Окончив урок, он принимался за свои бумаги. Ей было ужасно интересно, что в них такое, но спросить она не решалась, боясь показаться дерзкой. Когда Латония оставалась в каюте одна, ее так и подмывало заглянуть в них, однако она всякий раз говорила себе, что недостойно шпионить за лордом, несмотря на то, что на ее месте он именно так бы и поступил.

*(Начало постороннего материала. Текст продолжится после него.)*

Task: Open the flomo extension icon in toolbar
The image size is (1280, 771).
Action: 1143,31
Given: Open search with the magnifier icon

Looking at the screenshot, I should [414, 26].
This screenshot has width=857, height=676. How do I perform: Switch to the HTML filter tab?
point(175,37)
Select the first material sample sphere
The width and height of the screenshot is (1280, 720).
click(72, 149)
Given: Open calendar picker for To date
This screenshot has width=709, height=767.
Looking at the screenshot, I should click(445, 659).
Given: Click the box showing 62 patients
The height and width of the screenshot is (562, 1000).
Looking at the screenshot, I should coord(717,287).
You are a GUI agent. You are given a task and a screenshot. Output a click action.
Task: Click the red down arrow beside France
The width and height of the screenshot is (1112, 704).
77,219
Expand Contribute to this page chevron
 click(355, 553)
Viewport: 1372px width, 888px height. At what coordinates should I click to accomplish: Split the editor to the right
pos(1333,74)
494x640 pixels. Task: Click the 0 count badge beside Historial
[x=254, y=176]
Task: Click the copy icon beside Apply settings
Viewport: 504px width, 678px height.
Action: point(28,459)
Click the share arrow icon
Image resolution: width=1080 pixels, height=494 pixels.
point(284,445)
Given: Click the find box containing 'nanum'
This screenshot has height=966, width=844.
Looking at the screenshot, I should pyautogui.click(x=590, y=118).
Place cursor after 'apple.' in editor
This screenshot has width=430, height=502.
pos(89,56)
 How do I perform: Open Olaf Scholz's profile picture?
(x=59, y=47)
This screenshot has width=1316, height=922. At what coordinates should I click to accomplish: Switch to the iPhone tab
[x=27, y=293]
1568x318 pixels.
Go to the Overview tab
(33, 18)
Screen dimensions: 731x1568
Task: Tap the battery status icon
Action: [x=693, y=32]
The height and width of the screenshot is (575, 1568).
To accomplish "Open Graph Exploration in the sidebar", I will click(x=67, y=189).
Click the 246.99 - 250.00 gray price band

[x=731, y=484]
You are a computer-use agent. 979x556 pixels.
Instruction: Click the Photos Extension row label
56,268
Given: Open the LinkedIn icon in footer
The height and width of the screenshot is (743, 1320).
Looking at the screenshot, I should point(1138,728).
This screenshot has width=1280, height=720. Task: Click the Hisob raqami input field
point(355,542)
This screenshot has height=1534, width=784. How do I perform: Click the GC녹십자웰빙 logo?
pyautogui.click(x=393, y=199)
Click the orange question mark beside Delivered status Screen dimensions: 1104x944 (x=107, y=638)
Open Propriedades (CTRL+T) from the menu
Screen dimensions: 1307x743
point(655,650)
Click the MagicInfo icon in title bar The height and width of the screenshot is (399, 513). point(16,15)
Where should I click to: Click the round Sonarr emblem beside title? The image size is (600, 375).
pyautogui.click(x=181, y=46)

Иногда ей казалось, что она для него — что-то вроде дикого зверя в клетке, которому ни за что нельзя дать вырваться на свободу.
По вечерам Латония читала. Забыв обо всем, она устраивалась на софе и углублялась в какую-нибудь книгу об Индии, которых немало нашлось в корабельной библиотеке. Стюард принес ей каталог, и она выбрала полдюжины книг. Лорд Бранскомб об этом не знал.
— Откуда это у вас? — спросил он однажды утром, увидев у нее на столе стопку томов.
— Из библиотеки, — объяснила Латония. — Я попросила стюарда, и он заказал их для меня.
— Вам следовало прежде посоветоваться со мной, — сказал лорд недовольно. — Я рекомендовал бы вам, что именно нужно прочесть.
— Не уверена, что наши вкусы совпадают, — слегка улыбнулась Латония.